International curation
To strengthen the international connections of the exhibition and open up multiple dialogues with the global art community, Taipei Fine Arts Museum and Shu Lea Cheang jointly agreed to invite the Spanish philosopher Paul B. Preciado (1970-) to serve as curator of the Taiwan Pavilion, in light of his apprehension of the creative context and the tacit understanding he has formed with the artist through long-term cooperation. Preciado earned a Ph.D. in Philosophy and Theory of Architecture from Princeton University and studied under Jacques Derrida in New York City. Preciado is today one of the leading thinkers in the fields of gender, sexuality, and body studies, following the steps of Michel Foucault and Judith Butler. He has taught at Université Paris VIII-Saint Denis and at New York University, served as Head of Research at the Museum of Contemporary Art of Barcelona, and was Curator of Public Programs for documenta 14 in 2017. With his solid reputation as academic scholar and curator, Preciado’s visionary projects dovetail with the Shu Lea Cheang’s creative background, lending the upcoming exhibition an interpretive approach able to penetrate the tension of the artworks.

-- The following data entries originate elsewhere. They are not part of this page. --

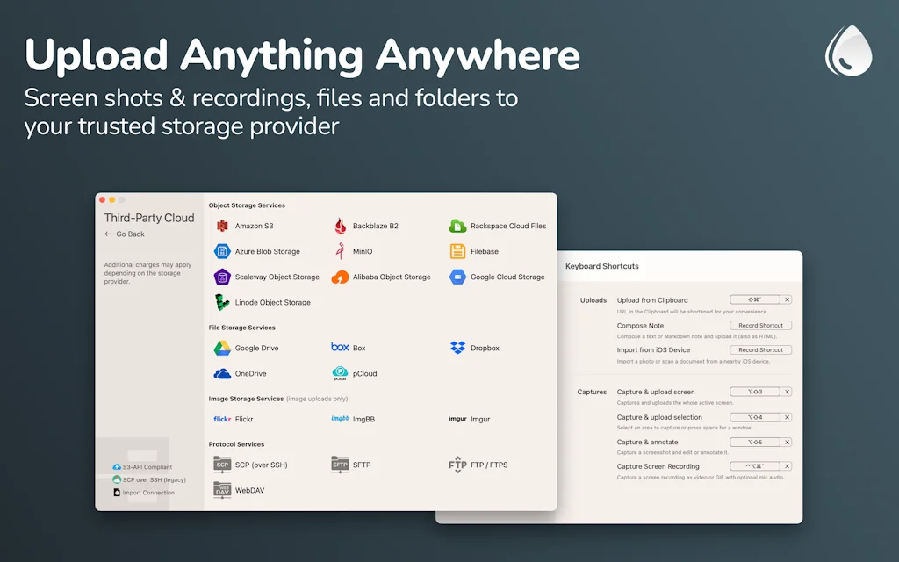Pick the OneDrive cloud icon
Screen dimensions: 899x562
tap(222, 373)
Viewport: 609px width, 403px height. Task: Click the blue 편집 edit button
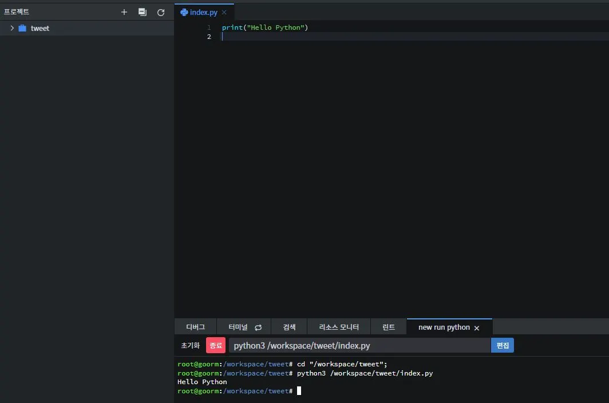coord(502,345)
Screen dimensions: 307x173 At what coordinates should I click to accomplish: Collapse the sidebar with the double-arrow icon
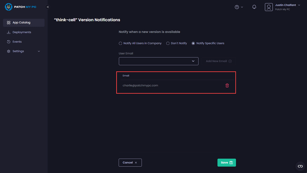coord(48,7)
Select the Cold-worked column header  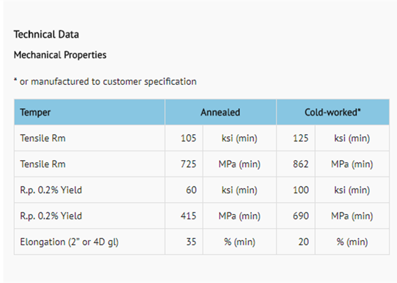[332, 112]
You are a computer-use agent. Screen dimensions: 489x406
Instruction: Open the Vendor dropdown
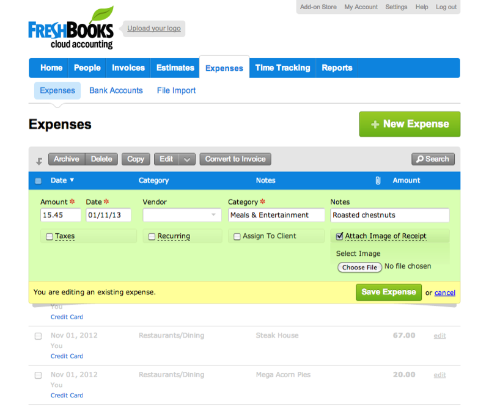point(182,215)
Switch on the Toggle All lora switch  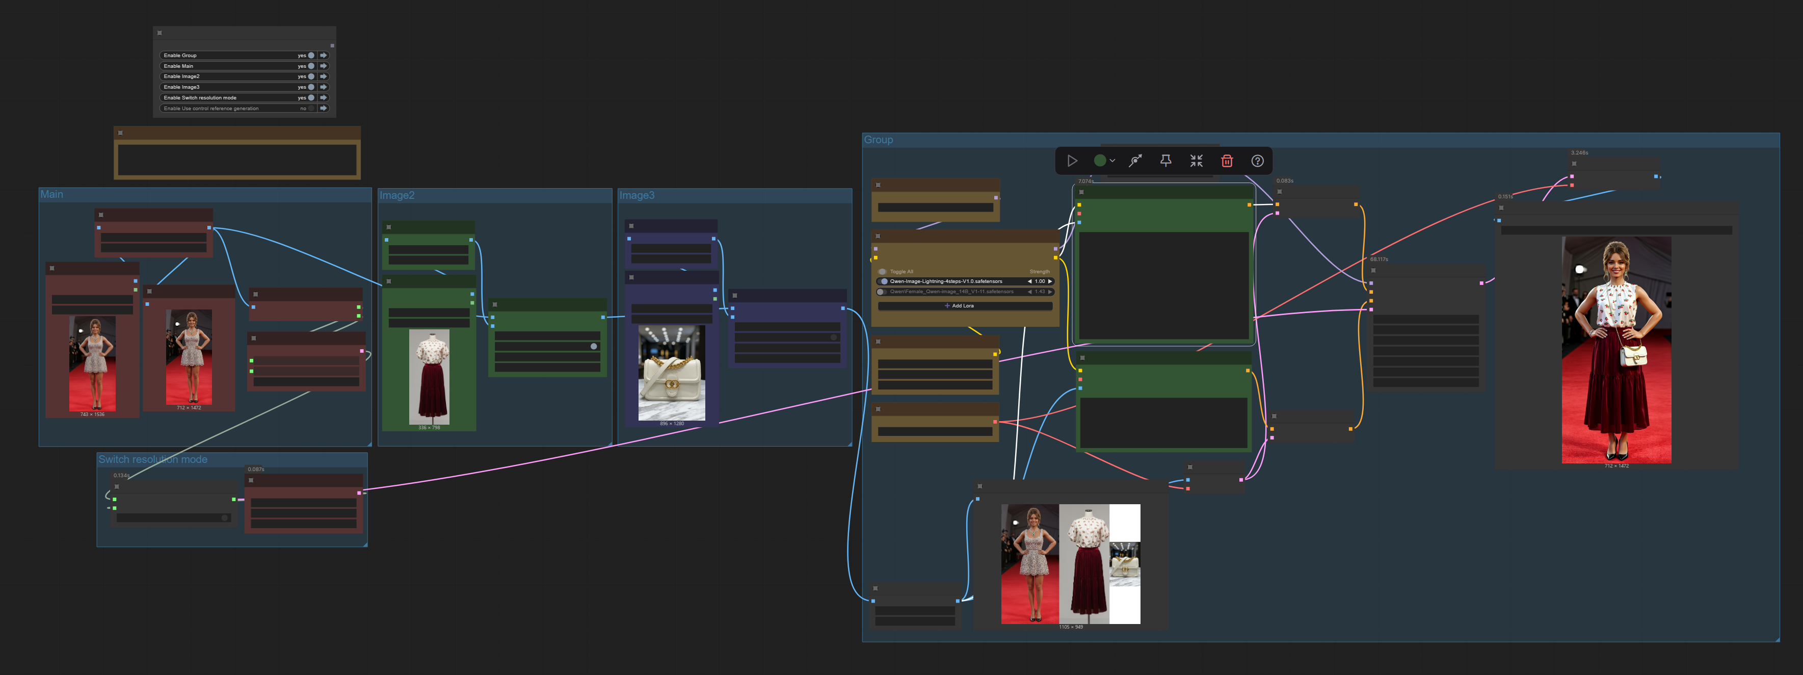[882, 272]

Preciado states: “We are living through a moment of planetary transformation with the advent of artificial intelligence, sophisticated warfare technologies, genetic engineering, and global internet. This is a paradigm shift only comparable to the one that took place with the invention of the printing press and global colonization. The political and poetic potentiality of this moment is as big as the risks of building new forms of oppression and exclusion. We need new grammars and new images in order to forge a new subjectivity, to invent new ways of feeling and desiring. I see Shu Lea Cheang’s work as one of the most powerful creative and experimental tools to navigate this transition. Bringing together many underground traditions, from transfeminism, queer and anti-racist politics, as well as science fiction narrative, video art, and performance, Shu Lea Cheang’s work is a reflection on what it means to be free, to act freely within contemporary society. The historic halls of the Palazzo delle Prigioni Venice, the former prison of the Palazzo Ducale, are an exquisite site to think about the conditions of contemporary subjection, about the constructed limits between normalcy and deviancy, as well as to imagine new emancipatory practices.”